--- Your task ---
Report back every line below that carries the word "agent".

--- Data ---
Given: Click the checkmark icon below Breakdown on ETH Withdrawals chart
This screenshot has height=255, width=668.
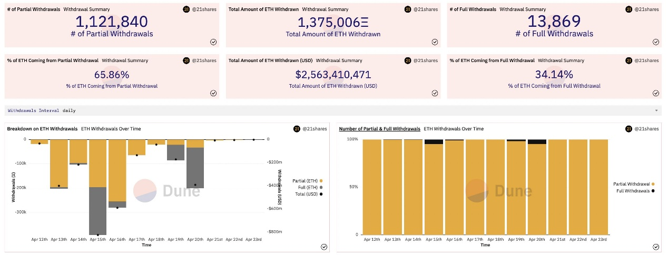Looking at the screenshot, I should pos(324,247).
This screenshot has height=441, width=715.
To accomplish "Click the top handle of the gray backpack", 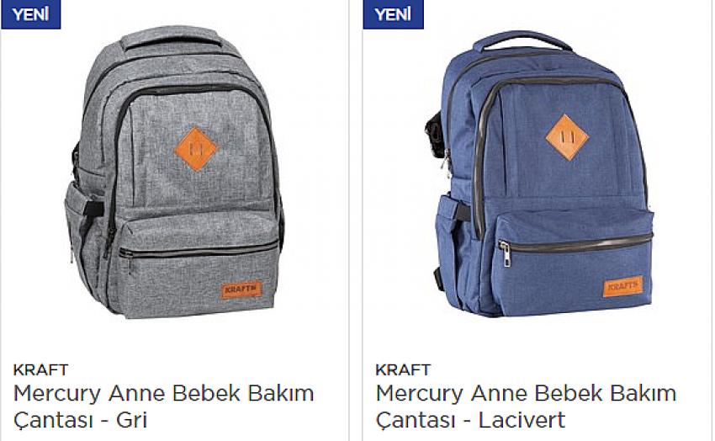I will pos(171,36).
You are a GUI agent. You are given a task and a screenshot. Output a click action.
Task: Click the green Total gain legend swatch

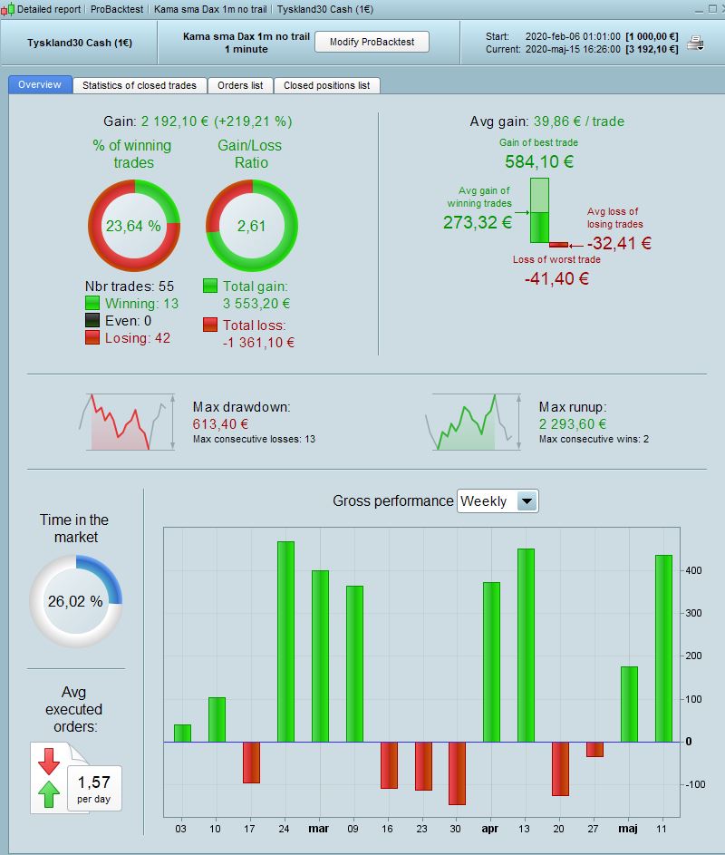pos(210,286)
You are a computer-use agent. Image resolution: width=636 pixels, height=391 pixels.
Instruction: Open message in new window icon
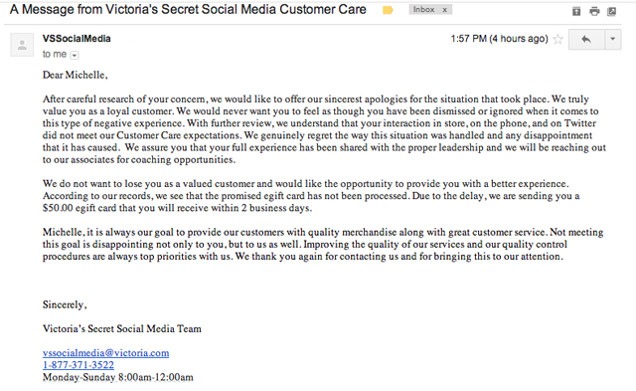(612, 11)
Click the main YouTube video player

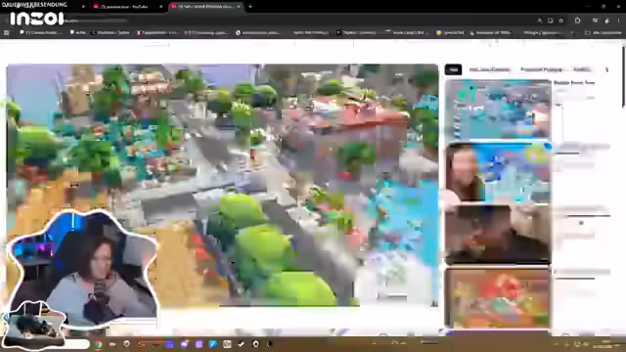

--- Task result ---
You are a GUI agent. You are given a task and a screenshot. Output a click action.
You are a computer-use agent. Image resolution: width=636 pixels, height=391 pixels.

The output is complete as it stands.